The Publicatio Moral Development

In Portland, Oregon, a twelve months old boy, Payton, wobbles around his home with his mother and father carefully monitoring him. Payton took his first steps just one month ago and it was evident that he was developing well. No two humans develop in an identical way, but developmental psychologists are able to track and predict an average child’s typical development by examining changes that occur in most individuals from conception to death. Through the identification and analysis of Payton’s identity development, attachment style, cognitive development, and moral development, it can be determined that Payton is developing smoothly.

The identity development theory was created by German developmental psychologist Erik Erikson, who believed that the human lifespan could be separated into eight stages.

With every stage comes its own social and emotional conflicts that individuals have to battle with and within each stage, there are tasks an individual must master before progressing to the next. The stage of infancy occurs between ages zero and twelve months and involves the child battling trust versus mistrust.

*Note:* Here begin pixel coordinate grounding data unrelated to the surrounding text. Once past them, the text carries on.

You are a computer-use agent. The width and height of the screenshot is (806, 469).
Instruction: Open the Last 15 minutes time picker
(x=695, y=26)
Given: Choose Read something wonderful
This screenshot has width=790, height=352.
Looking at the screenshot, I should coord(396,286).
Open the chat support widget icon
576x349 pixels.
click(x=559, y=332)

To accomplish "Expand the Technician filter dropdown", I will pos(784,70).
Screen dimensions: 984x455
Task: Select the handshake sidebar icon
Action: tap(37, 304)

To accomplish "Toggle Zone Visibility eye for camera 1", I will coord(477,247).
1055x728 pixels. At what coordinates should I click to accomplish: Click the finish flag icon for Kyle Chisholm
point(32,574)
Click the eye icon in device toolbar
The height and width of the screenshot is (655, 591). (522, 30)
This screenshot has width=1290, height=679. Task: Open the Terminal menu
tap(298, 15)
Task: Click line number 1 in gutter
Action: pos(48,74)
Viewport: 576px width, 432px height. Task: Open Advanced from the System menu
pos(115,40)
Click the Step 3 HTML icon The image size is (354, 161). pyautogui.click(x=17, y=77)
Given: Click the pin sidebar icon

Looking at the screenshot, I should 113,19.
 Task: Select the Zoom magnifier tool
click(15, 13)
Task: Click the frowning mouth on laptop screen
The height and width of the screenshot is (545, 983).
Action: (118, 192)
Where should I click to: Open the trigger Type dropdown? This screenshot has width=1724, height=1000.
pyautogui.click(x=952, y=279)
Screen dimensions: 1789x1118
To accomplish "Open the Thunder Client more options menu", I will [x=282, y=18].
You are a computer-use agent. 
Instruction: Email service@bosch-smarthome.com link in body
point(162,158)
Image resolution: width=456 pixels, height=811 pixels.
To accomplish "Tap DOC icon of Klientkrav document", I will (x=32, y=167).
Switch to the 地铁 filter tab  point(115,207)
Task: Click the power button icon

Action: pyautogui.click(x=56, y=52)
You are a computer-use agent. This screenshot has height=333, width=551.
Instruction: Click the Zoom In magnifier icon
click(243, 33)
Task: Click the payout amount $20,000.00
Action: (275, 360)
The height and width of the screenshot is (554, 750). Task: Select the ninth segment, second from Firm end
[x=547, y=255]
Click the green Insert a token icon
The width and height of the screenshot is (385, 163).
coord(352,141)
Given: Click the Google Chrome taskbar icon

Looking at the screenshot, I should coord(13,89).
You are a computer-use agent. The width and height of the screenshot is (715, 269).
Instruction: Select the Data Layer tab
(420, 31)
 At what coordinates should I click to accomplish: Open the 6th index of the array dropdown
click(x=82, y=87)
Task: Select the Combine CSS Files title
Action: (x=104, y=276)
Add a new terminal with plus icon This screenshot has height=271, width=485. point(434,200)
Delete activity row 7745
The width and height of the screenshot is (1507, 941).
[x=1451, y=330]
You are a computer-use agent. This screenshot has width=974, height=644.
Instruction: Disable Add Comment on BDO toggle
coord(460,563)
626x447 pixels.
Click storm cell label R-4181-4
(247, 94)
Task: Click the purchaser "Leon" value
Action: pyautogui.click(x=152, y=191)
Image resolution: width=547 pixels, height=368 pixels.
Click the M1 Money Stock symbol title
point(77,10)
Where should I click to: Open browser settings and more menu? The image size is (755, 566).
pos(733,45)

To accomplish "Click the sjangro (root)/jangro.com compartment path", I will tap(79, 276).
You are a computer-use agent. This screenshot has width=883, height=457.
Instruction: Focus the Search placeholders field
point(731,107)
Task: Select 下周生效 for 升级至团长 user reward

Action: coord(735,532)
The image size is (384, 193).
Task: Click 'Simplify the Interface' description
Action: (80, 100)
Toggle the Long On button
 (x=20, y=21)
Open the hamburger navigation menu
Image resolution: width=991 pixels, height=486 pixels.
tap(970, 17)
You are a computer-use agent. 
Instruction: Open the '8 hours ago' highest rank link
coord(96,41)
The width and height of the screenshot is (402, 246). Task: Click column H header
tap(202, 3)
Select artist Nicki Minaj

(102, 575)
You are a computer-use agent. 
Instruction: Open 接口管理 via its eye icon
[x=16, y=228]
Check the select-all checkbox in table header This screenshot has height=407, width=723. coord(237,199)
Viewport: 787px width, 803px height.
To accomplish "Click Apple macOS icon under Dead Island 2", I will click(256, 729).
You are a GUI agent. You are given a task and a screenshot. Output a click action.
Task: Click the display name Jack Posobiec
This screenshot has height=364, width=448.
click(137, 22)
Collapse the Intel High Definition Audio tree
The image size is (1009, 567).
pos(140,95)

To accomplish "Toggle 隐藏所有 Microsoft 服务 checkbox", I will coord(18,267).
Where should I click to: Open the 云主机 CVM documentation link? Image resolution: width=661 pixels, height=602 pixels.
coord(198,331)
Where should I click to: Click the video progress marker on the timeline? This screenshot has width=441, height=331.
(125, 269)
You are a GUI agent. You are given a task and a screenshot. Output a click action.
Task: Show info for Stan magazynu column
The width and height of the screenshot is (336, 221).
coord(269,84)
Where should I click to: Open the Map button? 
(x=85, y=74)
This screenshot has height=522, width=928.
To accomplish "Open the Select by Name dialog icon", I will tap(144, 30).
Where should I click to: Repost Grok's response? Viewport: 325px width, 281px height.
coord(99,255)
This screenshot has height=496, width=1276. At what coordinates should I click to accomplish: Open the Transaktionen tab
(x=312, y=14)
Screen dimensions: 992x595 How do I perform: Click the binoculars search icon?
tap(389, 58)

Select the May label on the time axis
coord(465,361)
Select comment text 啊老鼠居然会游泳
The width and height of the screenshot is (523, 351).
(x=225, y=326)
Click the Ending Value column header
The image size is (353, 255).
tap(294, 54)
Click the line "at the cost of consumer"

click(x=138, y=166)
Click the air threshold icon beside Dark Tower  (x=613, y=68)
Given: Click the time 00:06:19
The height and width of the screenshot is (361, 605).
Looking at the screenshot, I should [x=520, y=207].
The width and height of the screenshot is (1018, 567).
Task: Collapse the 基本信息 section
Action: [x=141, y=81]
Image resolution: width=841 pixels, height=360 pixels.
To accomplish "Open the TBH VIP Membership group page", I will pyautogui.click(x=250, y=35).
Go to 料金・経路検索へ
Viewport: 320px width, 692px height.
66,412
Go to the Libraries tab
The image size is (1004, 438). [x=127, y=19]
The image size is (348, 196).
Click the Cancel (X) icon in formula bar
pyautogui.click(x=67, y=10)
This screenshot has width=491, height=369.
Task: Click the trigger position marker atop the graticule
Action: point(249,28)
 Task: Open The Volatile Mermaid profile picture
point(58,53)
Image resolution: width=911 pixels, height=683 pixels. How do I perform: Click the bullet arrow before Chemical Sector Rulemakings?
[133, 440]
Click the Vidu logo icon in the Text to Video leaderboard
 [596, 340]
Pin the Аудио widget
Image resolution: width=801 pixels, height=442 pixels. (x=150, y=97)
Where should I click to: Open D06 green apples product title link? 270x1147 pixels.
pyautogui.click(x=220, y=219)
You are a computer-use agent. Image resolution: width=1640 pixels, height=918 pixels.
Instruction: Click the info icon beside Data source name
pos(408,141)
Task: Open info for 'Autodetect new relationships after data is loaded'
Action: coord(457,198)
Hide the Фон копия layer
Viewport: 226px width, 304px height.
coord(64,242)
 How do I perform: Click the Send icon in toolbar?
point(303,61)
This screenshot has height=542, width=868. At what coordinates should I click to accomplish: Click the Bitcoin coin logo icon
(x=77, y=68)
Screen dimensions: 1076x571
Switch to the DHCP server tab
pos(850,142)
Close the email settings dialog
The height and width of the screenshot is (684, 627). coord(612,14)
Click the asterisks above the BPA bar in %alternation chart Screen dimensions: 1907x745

At twelve months old, Payton can walk by himself and is exploring his other motor functions, such as feeding himself by shoving food into his mouth with his hands, indicating that Payton is transitioning to the next stage: the toddler stage (ages one to three). Here, Payton will combat shame versus doubt, develop control over basic physical skills, and determine what he can and cannot do by himself . By exploring the world around him, Payton will gain a sense of independence by learning that his actions can trigger results.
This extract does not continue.